Turns out, who’d have guessed, I was wrong, as a lengthy piece in Vice — focused on Lauren Wasser, a young model and basketball player who lost a leg to the ramifications of TSS, and whose enraged mother is now throwing lawsuits in all directions — makes clear:

TSS, which got its name in 1978, is basically a complication of bacterial infections, frequently involving staph bacteria (or Staphylococcus aureus). It isn’t a female-only condition, but there’s been a link between it and tampon usage for decades, due largely to a spike in TSS-related deaths in the 1980s. (A tampon alone is not enough to cause TSS—a person must already have Staphylococcus aureus present in his or her body. About 20 percent of the general population carries the bacteria.)

Tampons and tampon-like objects have been used by women during their menstrual cycles for centuries, but over the past 50 or so years, their composition has changed from natural ingredients like cotton to synthetic ingredients like rayon and plastic, especially among the big tampon manufacturers—Playtex, Tampax, Kotex. These synthetic fibers, along with a tampon’s absorbency, can form an ideal environment for staph bacteria to flourish. When Proctor & Gamble debuted an extra-absorbent tampon called Rely in the 80s, it created the perfect storm for TSS, resulting in a number of deaths.

The answer, if you’re looking to avoid infection, gangrene, amputation, and possibly death? 100% cotton tampons, if you can find them, and don’t wear them at night. Or avoid them altogether, which is what Lauren Wasser is planning to do.

Where did the convenient but dangerous little buggers come from in the first place? There’s some great consumer history here:

There’s evidence that tampons in some form or another existed in the ancient world, but the tampon as we know it today didn’t come on the scene un​til 1936, when Tampax put the first commercial version on the market. Tampons had been used as a way to administer vaginal medication, but not as a menstrual product. This was a new frontier. …

Still, tampons didn’t really pick up steam until women had a real good reason to switch: fashion. As skirts became shorter, thinner, and tighter, and bathing suits (and eventually, bikinis) finally came on the scene, the bulky, bel​ted, diaper-like pads women had worn suddenly seemed really impractical, [historian] Freidenfelds said. Women started to take to the tampon, and never looked back.

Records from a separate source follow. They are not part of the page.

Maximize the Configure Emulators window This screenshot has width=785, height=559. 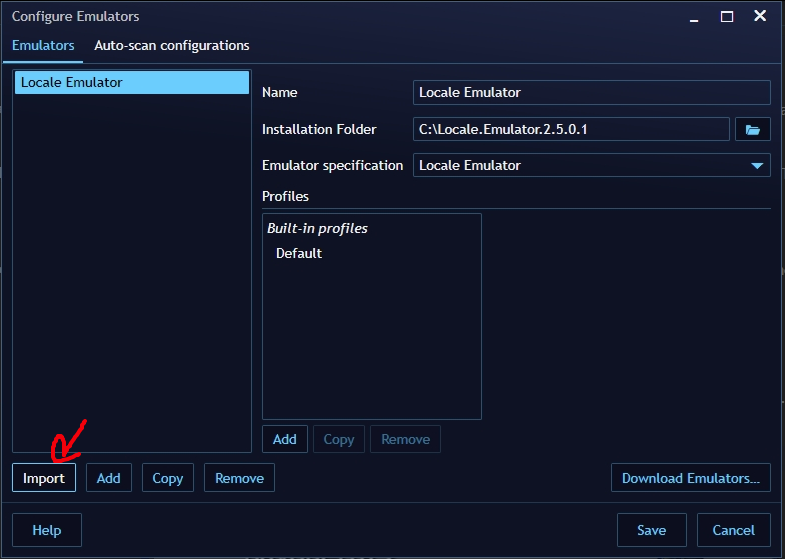(727, 16)
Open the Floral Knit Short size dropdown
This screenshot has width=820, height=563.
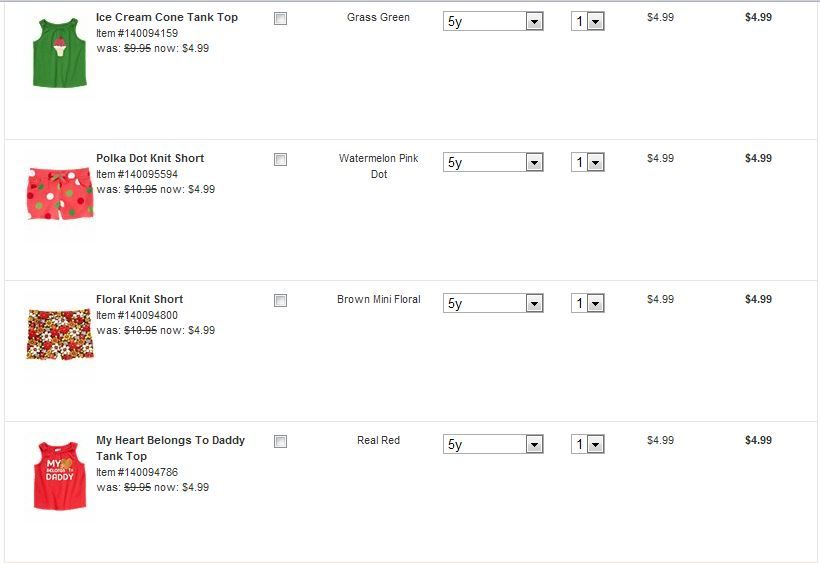click(493, 304)
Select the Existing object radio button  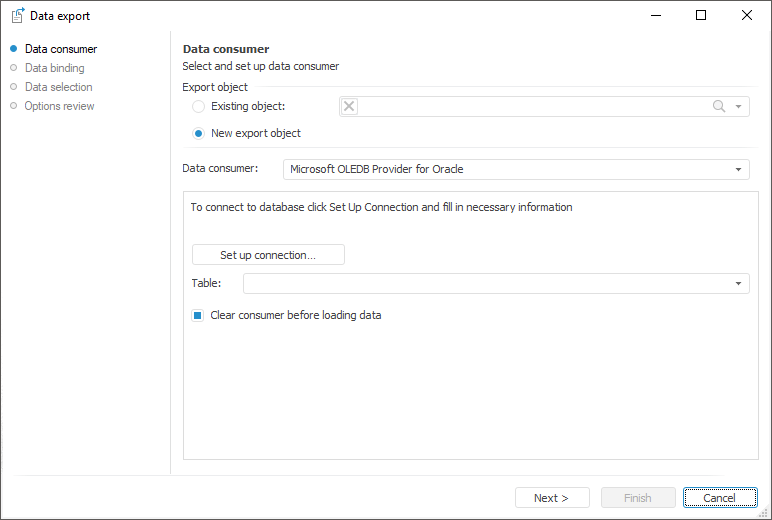pos(199,106)
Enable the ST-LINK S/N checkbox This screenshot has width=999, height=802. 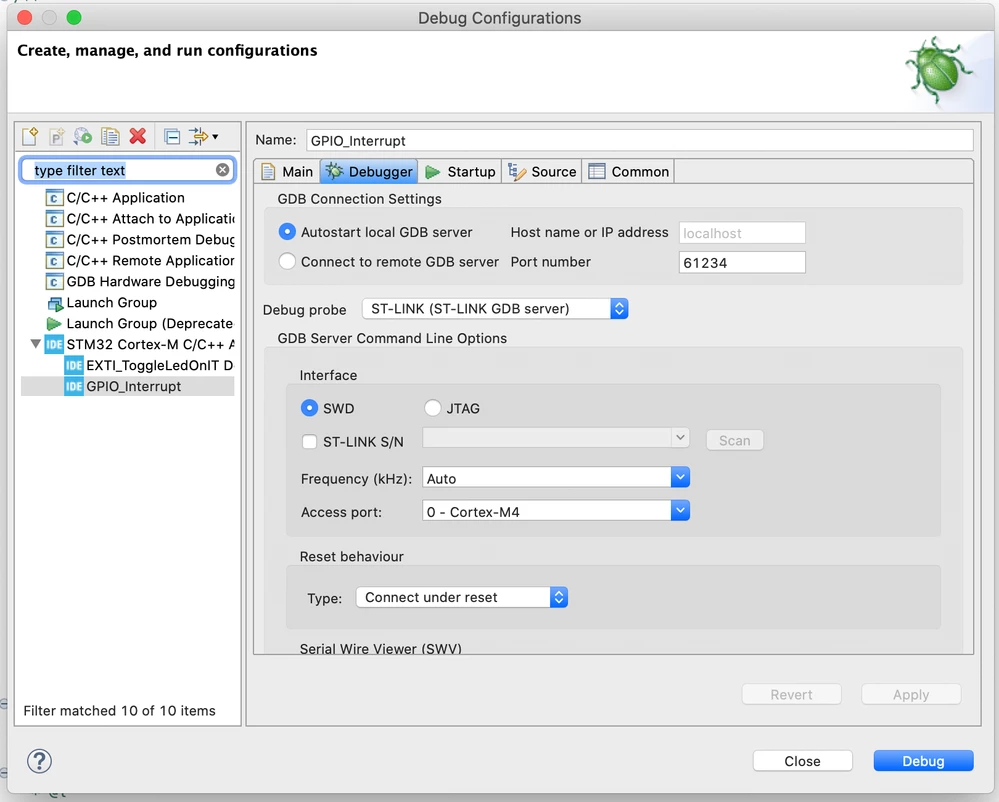(x=309, y=441)
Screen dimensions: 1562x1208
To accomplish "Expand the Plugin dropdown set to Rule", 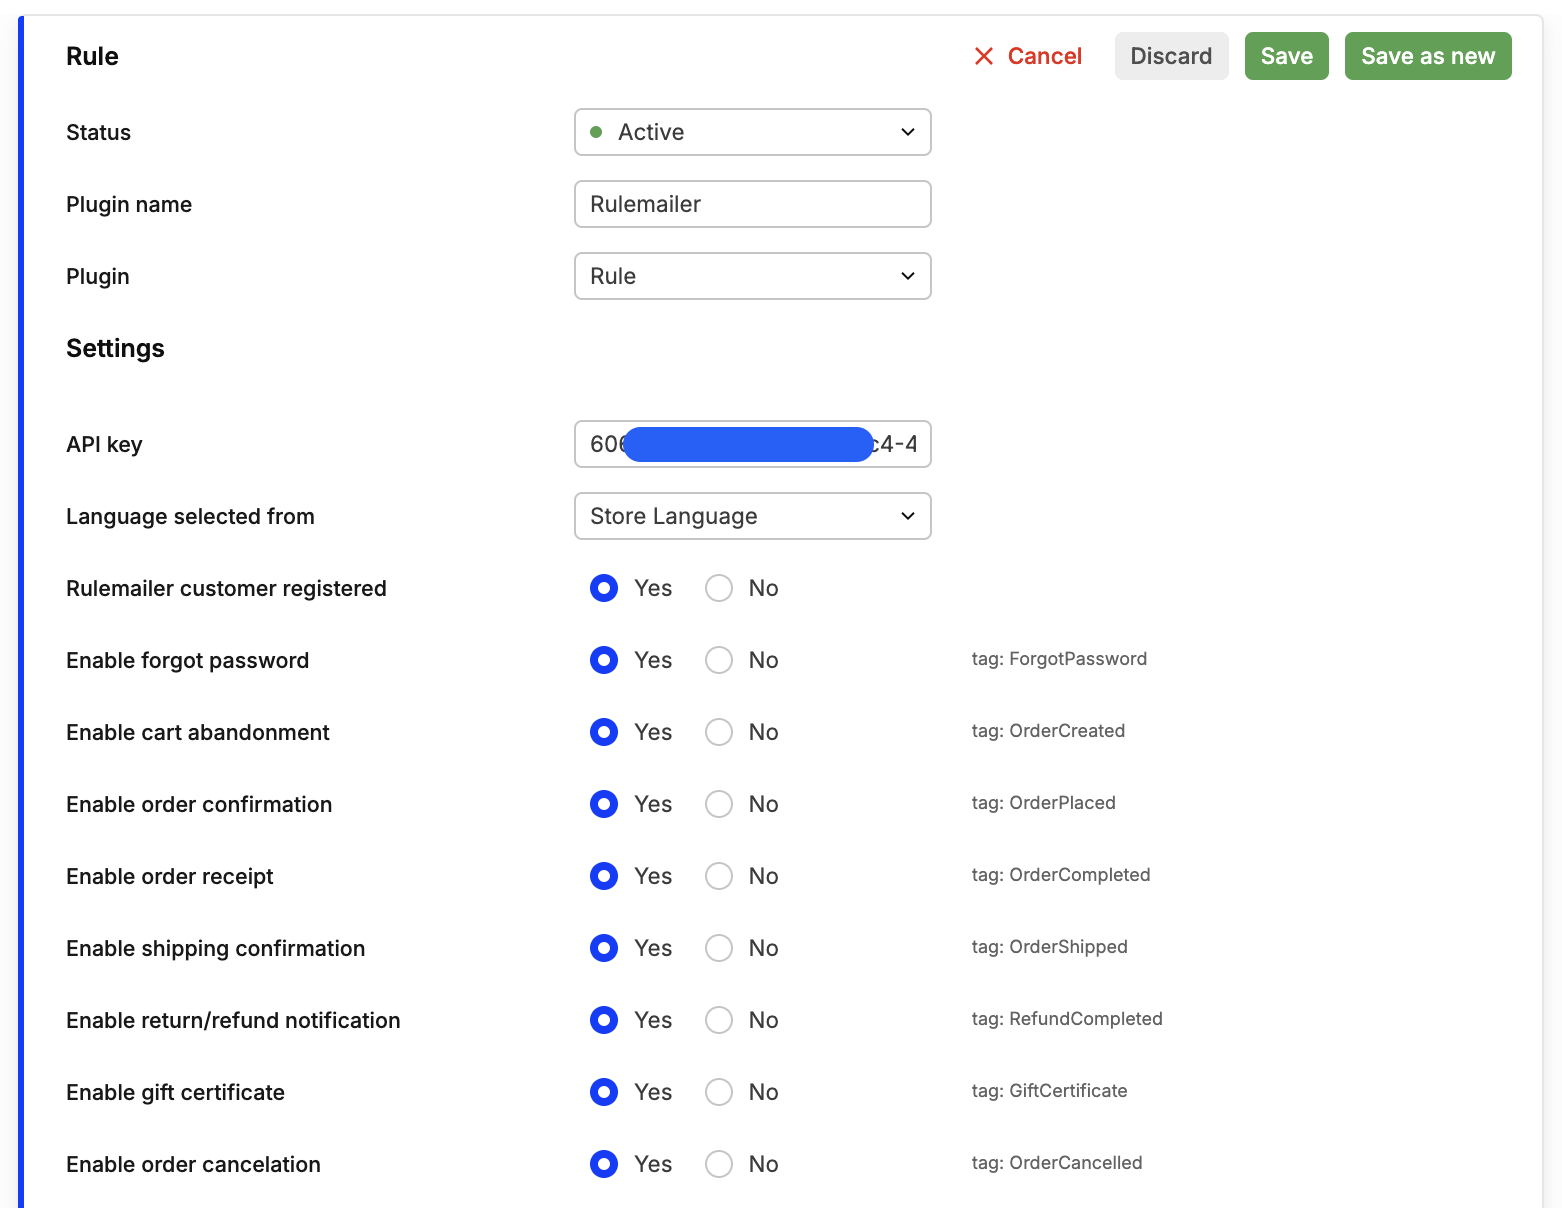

Over the ensuing decades, women still used pads, and would alternate or sometimes combine the two options. Pads really made a comeback when the belt was eliminated and the stick-on pad invented in the 70s. In the 80s, with the invention of the “wings” (they wrap around the crotch of the underwear), pads were really able to compete with tampons.

But not a lot has happened in the world of sanitary protection technology since.

Newer-fangled alternatives include menstrual cups and magic underwear. Some people make their own pads out of flannel; no doubt these are the same people who can do the cloth diaper thing for more than a few months before switching to disposables. For now it seems that most women will continue spending zillions on Kotex. Perhaps the brouhaha raised over cases like this will at least incentivize the Big Three brands to create a 100% all-natural cotton version and allow us mitigate our risk.